A few changes were made in the rooms which served as
ante-chambers to the Assembly. Puget's admirable "Milo
of Crotona," which ornamented the vestibule at the top of
the grand staircase, was taken to the old museum and a
marble of some kind was substituted for it. The full length
statue of the Duke d'Orleans, which was in the second
vestibule, was taken I know not where and replaced by a
statue of Pompey with gilt face, arms and legs, the statue
at the foot of which, according to tradition, assassinated
Caesar fell. The picture of founders of constitutions, in
the third vestibule, a picture in which Napoleon, Louis
XVIII. and Louis Philippe figured, was removed by order
of Ledru-Rollin and replaced by a magnificent Gobelin
tapestry borrowed from the Garde-Meuble.

Hard by this third vestibule is the old hall of the Chamber
of Peers, which was built in 1805 for the Senate. This
hall, which is small, narrow and obscure; supported by
meagre Corinthian columns with mahogany-coloured bases
and white capitals; furnished with flat desks and chairs in
the Empire style with green velvet seats, the whole in
mahogany; and paved with white marble relieved by lozenges of
red Saint Anne marble,--this hall, so full of memories, had
been religiously preserved, and after the new hall was built
in 1840, had been used for the private conferences of the
Court of Peers.

It was in this old hall of the Senate that Marshal Ney
was tried. A bar had been put up to the left of the
Chancellor who presided over the Chamber. The Marshal was
behind this bar, with M. Berryer, senior, on his right, and
M. Dupin, the elder, on his left. He stood upon one of the
lozenges in the floor, in which, by a sinister hazard, the
capricious tracing of the marble figured a death's head.
This lozenge has since been taken up and replaced by another.
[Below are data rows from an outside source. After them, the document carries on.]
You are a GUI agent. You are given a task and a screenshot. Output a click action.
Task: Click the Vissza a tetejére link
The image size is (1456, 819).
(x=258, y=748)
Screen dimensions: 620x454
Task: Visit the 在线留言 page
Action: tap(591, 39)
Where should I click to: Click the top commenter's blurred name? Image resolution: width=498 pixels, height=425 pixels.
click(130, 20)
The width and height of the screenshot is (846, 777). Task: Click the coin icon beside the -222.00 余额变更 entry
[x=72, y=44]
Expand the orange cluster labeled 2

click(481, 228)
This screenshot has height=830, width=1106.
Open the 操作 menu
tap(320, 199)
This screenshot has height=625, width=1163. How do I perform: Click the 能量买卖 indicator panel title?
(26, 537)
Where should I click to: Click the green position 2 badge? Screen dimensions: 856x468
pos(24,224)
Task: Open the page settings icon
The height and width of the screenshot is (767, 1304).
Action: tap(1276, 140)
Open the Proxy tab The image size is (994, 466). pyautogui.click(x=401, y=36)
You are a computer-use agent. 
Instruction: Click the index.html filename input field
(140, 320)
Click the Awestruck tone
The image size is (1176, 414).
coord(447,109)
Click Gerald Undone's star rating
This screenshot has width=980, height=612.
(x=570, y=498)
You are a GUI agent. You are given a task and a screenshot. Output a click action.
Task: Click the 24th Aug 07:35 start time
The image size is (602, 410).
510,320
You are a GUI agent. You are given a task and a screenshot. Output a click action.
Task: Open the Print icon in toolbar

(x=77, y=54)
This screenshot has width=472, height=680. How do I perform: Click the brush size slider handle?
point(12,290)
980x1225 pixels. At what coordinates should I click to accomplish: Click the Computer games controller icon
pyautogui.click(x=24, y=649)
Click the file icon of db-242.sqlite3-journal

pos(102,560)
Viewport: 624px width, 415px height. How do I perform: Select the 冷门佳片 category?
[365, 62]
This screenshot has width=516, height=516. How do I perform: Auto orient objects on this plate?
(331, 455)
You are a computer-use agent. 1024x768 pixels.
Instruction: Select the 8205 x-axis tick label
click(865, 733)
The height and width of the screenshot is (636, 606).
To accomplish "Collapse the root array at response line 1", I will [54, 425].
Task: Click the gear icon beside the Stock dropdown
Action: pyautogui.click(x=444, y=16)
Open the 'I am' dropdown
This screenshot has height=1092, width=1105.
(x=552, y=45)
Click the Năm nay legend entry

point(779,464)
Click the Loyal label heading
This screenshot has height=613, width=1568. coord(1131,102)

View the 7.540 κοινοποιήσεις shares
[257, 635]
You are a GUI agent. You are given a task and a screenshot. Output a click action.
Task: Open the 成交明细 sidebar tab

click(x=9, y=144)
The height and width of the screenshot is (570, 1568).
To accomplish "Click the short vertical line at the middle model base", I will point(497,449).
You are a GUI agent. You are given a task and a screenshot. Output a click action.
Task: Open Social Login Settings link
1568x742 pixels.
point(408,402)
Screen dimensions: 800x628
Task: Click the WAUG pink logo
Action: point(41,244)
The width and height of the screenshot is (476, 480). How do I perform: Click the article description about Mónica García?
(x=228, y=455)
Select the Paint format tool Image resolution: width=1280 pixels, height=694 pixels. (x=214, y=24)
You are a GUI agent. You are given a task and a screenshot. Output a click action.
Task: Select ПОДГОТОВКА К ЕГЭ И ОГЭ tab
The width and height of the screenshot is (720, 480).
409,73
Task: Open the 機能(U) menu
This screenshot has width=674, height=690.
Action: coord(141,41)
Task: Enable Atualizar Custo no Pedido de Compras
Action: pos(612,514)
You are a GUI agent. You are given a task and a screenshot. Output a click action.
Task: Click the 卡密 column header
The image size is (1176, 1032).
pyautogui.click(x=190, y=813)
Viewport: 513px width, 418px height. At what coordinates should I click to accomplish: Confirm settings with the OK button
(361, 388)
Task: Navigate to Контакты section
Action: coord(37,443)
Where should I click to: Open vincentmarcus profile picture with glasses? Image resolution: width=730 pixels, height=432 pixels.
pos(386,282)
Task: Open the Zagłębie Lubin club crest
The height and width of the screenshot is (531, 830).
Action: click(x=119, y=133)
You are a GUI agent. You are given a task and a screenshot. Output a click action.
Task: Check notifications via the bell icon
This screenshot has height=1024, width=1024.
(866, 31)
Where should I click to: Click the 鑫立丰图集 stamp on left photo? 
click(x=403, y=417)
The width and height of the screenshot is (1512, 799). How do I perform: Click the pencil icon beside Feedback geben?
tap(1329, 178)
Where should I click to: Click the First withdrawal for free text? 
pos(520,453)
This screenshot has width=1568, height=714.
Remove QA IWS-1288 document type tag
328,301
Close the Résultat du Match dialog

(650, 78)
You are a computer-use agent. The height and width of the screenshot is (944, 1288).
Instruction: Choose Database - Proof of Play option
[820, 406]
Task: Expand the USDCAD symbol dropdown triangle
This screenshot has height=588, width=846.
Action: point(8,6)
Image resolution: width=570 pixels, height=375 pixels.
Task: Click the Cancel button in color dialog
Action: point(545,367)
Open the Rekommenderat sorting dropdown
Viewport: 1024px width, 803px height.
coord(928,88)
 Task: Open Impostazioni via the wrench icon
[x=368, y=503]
After February, in view of the riots, soldiers had to be
lodged in the palace. The old Senate-hall was turned into
a guard-house. The desks of the senators of Napoleon and
of the peers of the Restoration were stored in the lumber
rooms, and the curule chairs served as beds for the troops.

Early in June, 1849, I visited the hall of the Chamber
of Peers and found it just as I had left it seventeen months
before, the last time that I sat there, on February 23, 1848.

Everything was in its place. Profound calmness reigned;
the fauteuils were empty and in order. One might have
thought that the Chamber had adjourned ten minutes previously.